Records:

☆ ☆ ☆

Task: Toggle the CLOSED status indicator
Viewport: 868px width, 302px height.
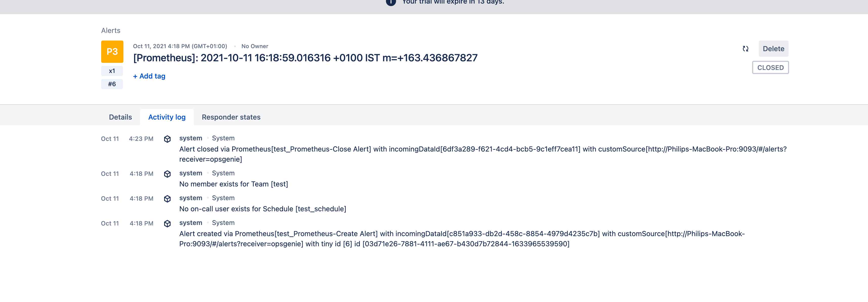Action: pos(770,67)
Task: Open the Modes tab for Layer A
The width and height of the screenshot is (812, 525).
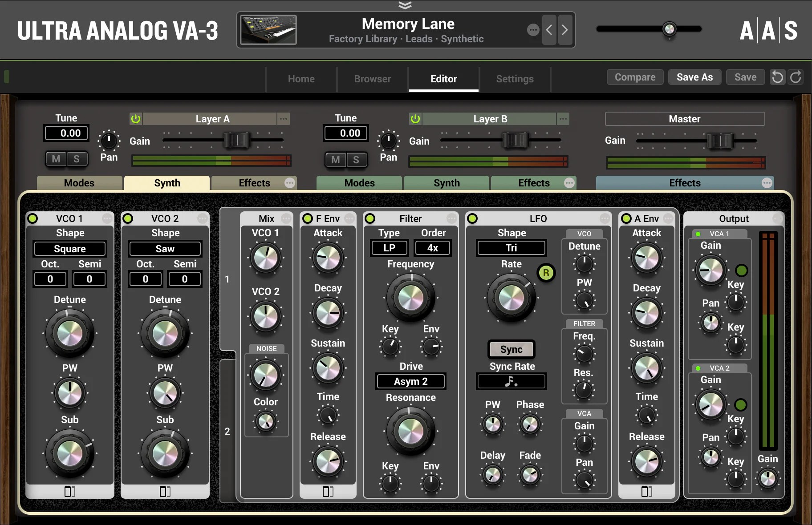Action: coord(79,183)
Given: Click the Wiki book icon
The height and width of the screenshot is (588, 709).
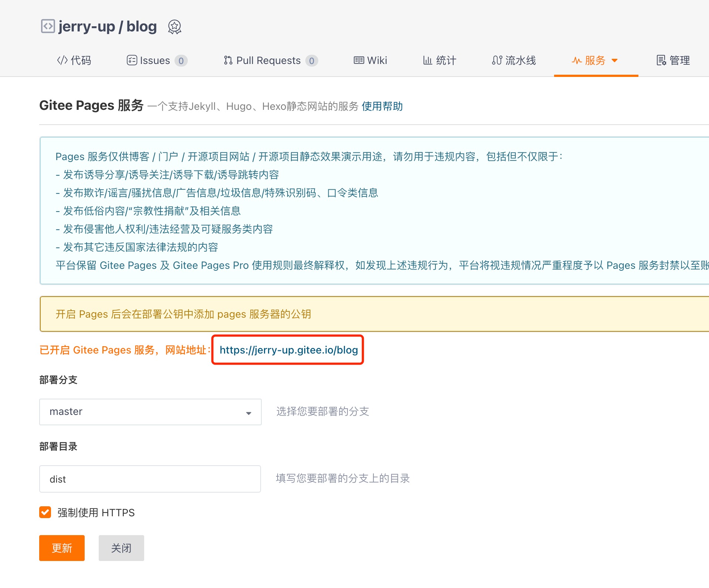Looking at the screenshot, I should coord(359,60).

☆ ☆ ☆

▸ **What to produce**:
Repeat every line of the records above word for word, leaving out the pictures.

▸ **Full solution**:
Task: Toggle the CLOSED status indicator
Viewport: 868px width, 302px height.
Action: pos(770,67)
Task: Open the Modes tab for Layer A
The width and height of the screenshot is (812, 525).
Action: coord(79,183)
Given: Click the Wiki book icon
The height and width of the screenshot is (588, 709).
Looking at the screenshot, I should coord(359,60).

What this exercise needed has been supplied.